[Given task]:
Please gather every line in the material below that contains the word "resolution".

:: Input rows ::

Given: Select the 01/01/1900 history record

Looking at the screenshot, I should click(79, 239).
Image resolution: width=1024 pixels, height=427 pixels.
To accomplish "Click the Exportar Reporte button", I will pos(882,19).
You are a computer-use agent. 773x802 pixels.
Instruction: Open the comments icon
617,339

:::
:: Input rows ::

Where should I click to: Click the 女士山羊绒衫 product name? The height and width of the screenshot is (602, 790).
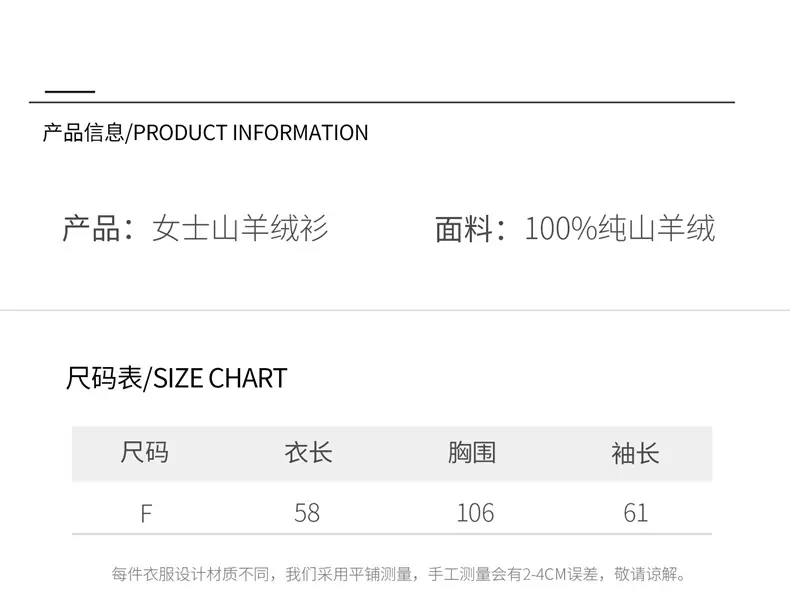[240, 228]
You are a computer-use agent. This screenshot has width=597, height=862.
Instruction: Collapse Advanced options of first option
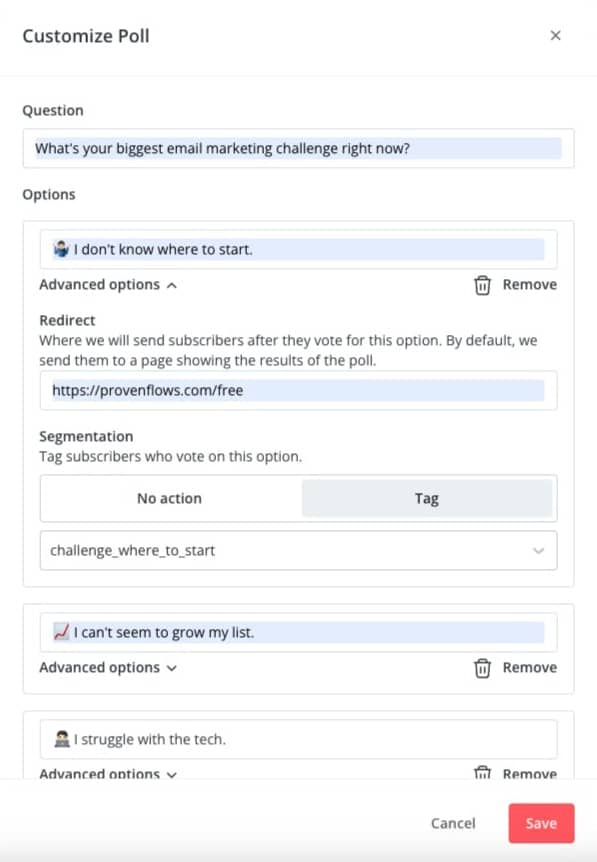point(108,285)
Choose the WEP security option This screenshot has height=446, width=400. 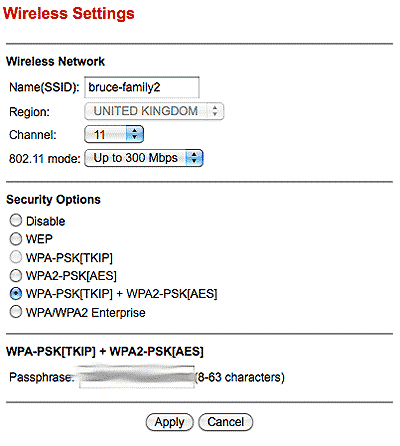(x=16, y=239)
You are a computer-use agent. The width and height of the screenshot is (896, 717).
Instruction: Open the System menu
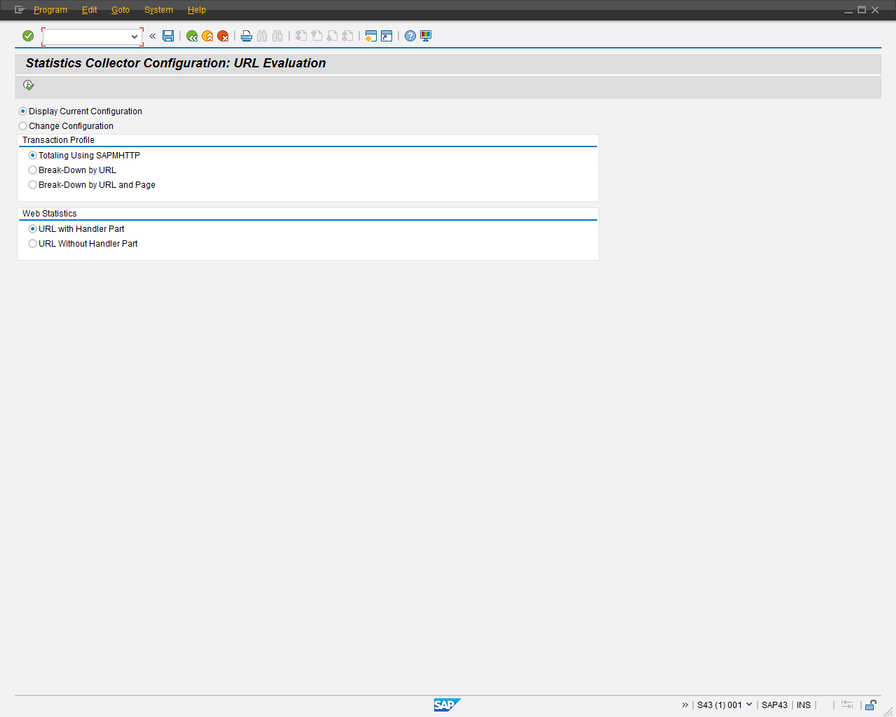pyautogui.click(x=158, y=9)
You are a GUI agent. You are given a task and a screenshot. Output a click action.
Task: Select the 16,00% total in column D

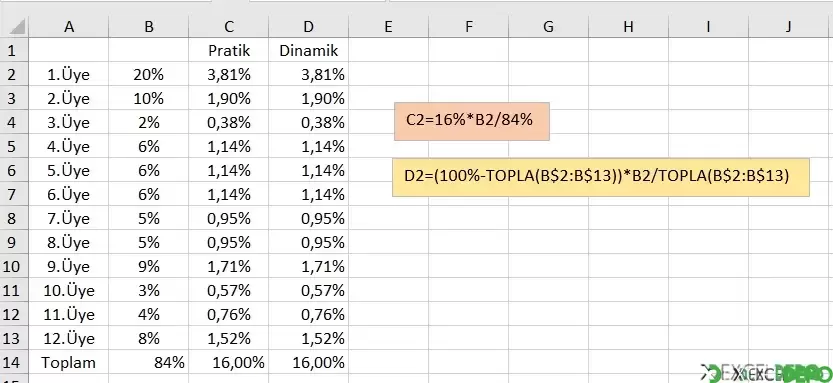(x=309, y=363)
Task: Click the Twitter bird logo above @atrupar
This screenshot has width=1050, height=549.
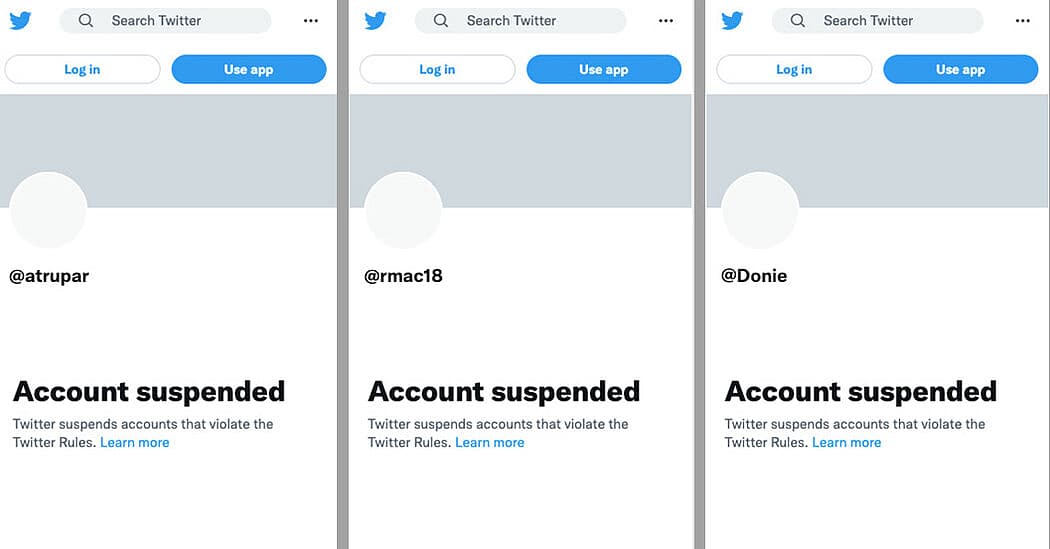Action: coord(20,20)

:::
:: Input rows ::

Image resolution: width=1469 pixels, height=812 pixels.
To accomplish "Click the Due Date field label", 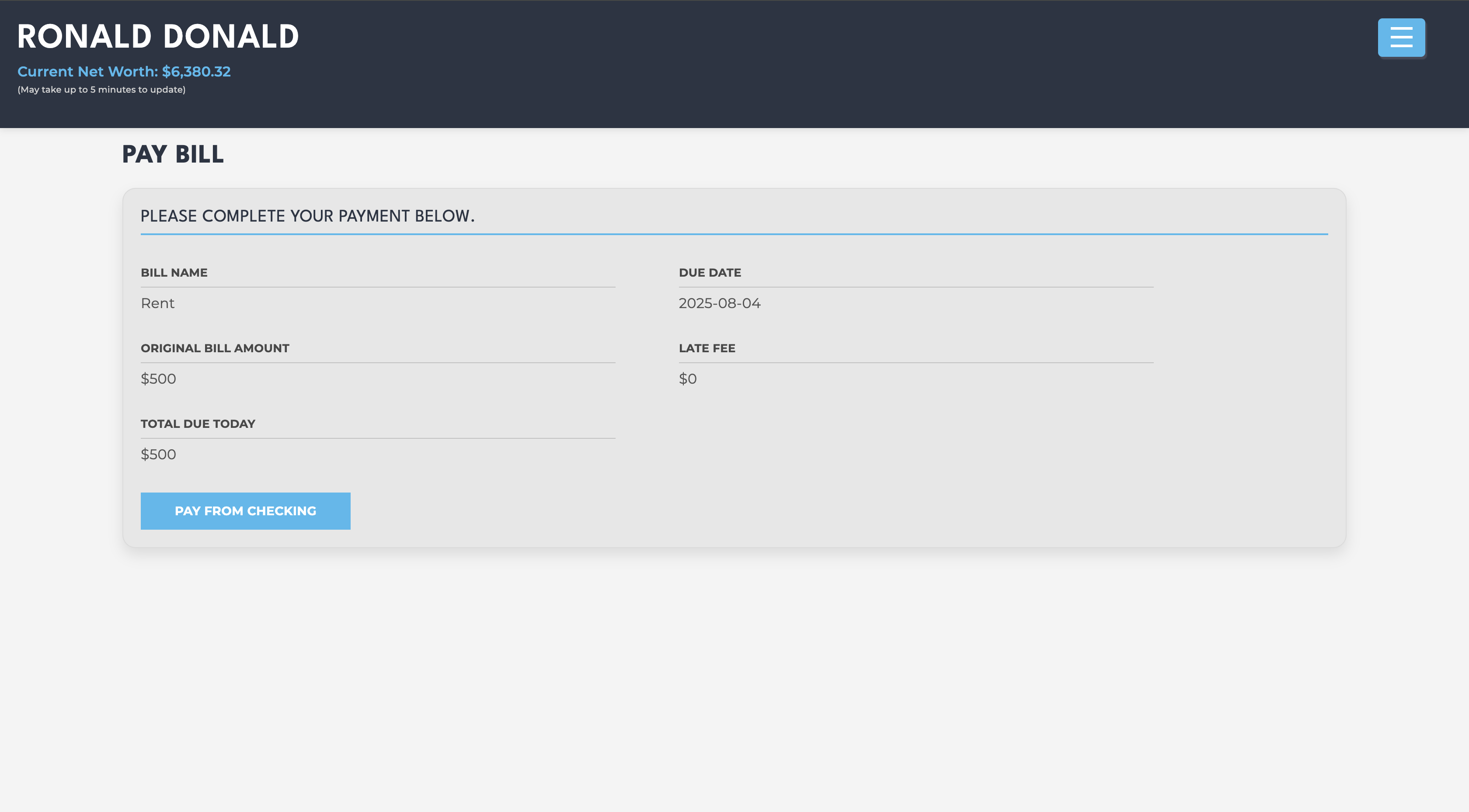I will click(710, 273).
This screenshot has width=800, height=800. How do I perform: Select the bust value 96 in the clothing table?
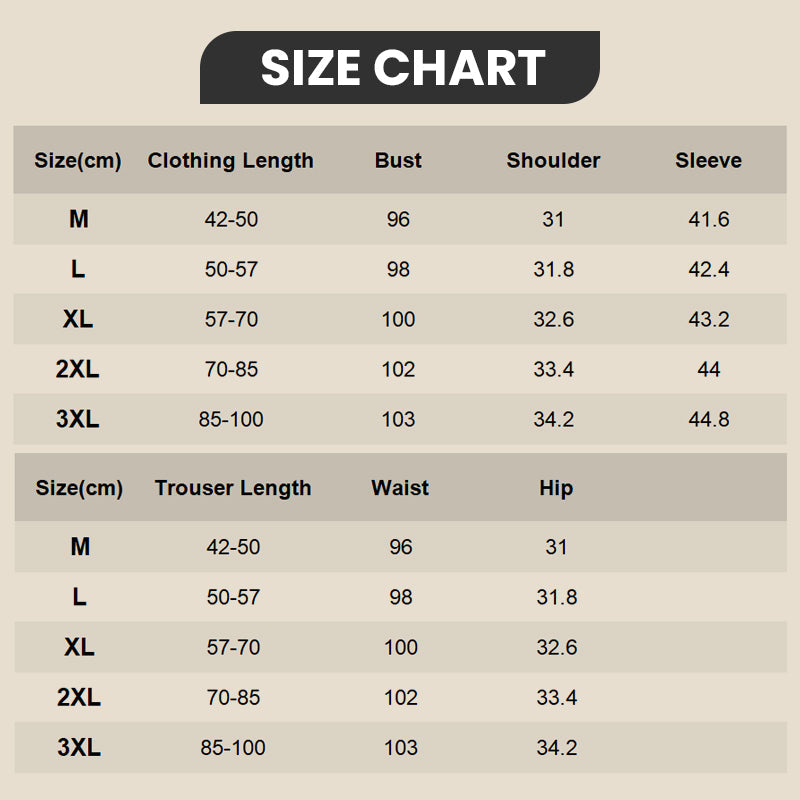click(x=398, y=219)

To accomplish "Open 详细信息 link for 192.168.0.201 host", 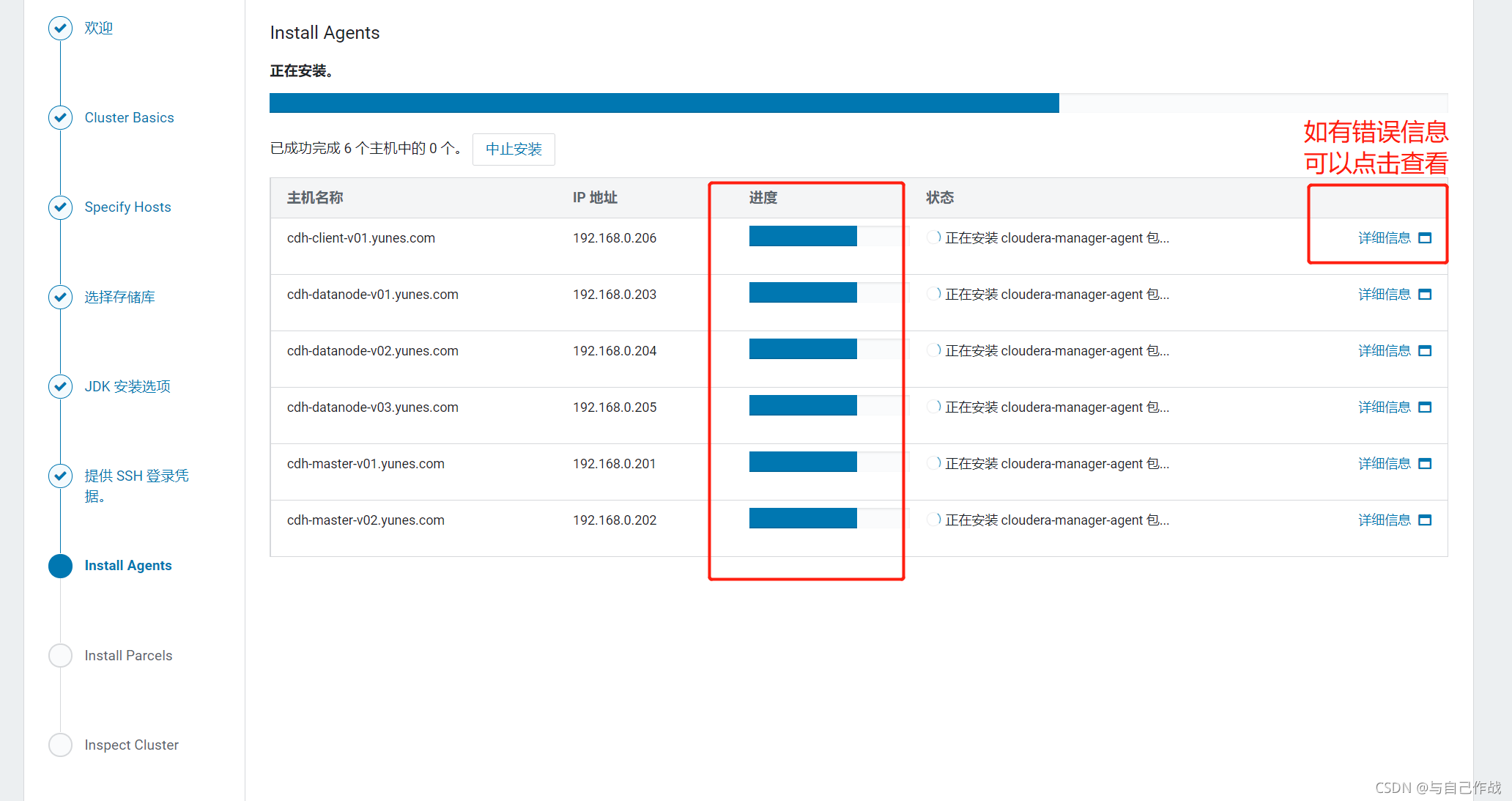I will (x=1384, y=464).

:::

[Result below]:
Image resolution: width=1024 pixels, height=427 pixels.
Image resolution: width=1469 pixels, height=812 pixels.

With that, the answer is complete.